** Start EXCERPTED RECORDS **
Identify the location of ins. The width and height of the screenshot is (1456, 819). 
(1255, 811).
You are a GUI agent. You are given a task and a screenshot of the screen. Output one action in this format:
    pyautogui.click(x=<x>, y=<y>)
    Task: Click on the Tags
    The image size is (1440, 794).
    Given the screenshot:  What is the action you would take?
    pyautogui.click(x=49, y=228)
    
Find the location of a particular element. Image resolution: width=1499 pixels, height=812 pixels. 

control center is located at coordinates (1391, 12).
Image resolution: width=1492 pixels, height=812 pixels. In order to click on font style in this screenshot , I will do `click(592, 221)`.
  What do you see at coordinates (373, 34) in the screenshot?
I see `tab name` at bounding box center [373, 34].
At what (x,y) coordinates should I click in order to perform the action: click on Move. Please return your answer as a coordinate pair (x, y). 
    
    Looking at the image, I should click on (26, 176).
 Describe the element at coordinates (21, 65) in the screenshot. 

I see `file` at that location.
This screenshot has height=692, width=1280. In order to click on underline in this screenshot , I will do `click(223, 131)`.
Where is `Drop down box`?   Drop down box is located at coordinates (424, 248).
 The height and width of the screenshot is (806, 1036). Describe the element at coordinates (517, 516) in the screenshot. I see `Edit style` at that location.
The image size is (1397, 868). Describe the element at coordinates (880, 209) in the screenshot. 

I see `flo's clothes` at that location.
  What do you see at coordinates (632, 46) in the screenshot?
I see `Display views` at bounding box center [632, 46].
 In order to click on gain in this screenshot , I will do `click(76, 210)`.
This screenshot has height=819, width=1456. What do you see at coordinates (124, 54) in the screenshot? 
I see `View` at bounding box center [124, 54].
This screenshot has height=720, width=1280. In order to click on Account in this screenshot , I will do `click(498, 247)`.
** End EXCERPTED RECORDS **
* _SHORT EXERCISE_
Reproduce every item above verbatim, with nothing changed, added, or left out.

* _THE COMPLETED TASK_
Identify the location of ins. The width and height of the screenshot is (1456, 819). 
(1255, 811).
You are a GUI agent. You are given a task and a screenshot of the screen. Output one action in this format:
    pyautogui.click(x=<x>, y=<y>)
    Task: Click on the Tags
    The image size is (1440, 794).
    Given the screenshot:  What is the action you would take?
    pyautogui.click(x=49, y=228)
    
Find the location of a particular element. Image resolution: width=1499 pixels, height=812 pixels. 

control center is located at coordinates (1391, 12).
Image resolution: width=1492 pixels, height=812 pixels. In order to click on font style in this screenshot , I will do `click(592, 221)`.
  What do you see at coordinates (373, 34) in the screenshot?
I see `tab name` at bounding box center [373, 34].
At what (x,y) coordinates should I click in order to perform the action: click on Move. Please return your answer as a coordinate pair (x, y). 
    
    Looking at the image, I should click on (26, 176).
 Describe the element at coordinates (21, 65) in the screenshot. 

I see `file` at that location.
This screenshot has height=692, width=1280. In order to click on underline in this screenshot , I will do `click(223, 131)`.
Where is `Drop down box`?   Drop down box is located at coordinates (424, 248).
 The height and width of the screenshot is (806, 1036). Describe the element at coordinates (517, 516) in the screenshot. I see `Edit style` at that location.
The image size is (1397, 868). Describe the element at coordinates (880, 209) in the screenshot. 

I see `flo's clothes` at that location.
  What do you see at coordinates (632, 46) in the screenshot?
I see `Display views` at bounding box center [632, 46].
 In order to click on gain in this screenshot , I will do `click(76, 210)`.
This screenshot has height=819, width=1456. What do you see at coordinates (124, 54) in the screenshot? 
I see `View` at bounding box center [124, 54].
This screenshot has height=720, width=1280. In order to click on Account in this screenshot , I will do `click(498, 247)`.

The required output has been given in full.